Part 1: Samples from a population
For this part of the lab you must work in a small group.
There are several bins of beads in the classroom. Right now, join a
group around one of the beads (aim for the same amount of students in
each group), and introduce yourself. You will be working together for
part 1.
Premise
The bin of beads represents a small town, with each bead representing
a person in town with a specific opinion. The green beads support a
ballot initiative to increase sales tax to fund bicycle trails, and the
white beads oppose the initiative.
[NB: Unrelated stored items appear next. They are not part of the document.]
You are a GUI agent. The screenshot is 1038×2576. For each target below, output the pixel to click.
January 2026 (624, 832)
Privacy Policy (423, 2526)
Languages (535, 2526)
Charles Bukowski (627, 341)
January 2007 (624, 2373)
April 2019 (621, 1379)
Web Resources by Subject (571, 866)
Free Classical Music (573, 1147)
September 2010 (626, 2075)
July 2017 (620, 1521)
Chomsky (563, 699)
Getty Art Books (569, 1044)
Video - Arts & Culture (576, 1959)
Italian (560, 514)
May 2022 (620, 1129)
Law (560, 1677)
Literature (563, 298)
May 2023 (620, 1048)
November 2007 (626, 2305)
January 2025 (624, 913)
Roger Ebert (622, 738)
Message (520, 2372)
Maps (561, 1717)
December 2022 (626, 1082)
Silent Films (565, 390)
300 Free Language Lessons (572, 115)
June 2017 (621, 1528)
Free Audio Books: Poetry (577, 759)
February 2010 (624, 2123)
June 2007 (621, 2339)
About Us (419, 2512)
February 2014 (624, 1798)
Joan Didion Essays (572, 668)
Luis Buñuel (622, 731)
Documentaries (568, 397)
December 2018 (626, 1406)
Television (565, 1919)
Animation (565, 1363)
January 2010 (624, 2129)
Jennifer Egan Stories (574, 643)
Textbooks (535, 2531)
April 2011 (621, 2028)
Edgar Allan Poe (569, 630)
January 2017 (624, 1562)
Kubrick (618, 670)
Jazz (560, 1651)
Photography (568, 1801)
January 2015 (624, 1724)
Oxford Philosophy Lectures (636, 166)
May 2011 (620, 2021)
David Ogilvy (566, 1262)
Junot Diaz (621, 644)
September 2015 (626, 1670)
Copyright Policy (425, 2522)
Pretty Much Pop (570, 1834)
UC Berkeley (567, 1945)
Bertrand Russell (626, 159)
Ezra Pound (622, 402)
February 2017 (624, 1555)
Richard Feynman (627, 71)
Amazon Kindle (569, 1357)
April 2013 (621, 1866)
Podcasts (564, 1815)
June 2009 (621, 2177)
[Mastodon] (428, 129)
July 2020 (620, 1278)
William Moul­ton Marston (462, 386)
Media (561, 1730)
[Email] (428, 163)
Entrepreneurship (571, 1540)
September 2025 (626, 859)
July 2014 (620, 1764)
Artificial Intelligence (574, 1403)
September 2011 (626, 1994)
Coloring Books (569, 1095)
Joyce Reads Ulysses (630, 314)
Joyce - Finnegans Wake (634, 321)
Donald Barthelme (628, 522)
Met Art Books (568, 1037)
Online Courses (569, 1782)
Your group of students are pollsters
- you want to determine how much support the initiative has in your
town.
The sampling paddle is your tool to take simple random samples from
the town’s population.
TASK 1.1 What is the population parameter you are
interested in learning about? Use correct notation.
**Response** The proportion of citizens in the town that support the bill.
TASK 1.2 Using the sampling paddle, take a sample of
the population and answer the below questions. Each person in the
group must take their own sample.
**Response**
- What is n, the sample size? 40
- What is your sample statistic, both notation and value? 17/40=.425 (p^).
TASK 1.3 With your group, discuss the differences
between your individual sample estimates. Summarize your conversation in
a sentence or two here.
**Response** Half of our group had a sample statistic that was greater than .5 within .03 (.5-.53), and the other half had a sample statistic that was less than .5 within .125 (.375-.5).
TASK 1.4 Working together, take at least 30 samples
(more if you’d like!) and make a vector of the sample statistics in R.
Make a dotplot of your sample statistics and discuss the center and
spread of the dotplot.
**Response** The range of the dotplot goes from 3.25-.575 and the center is around .5.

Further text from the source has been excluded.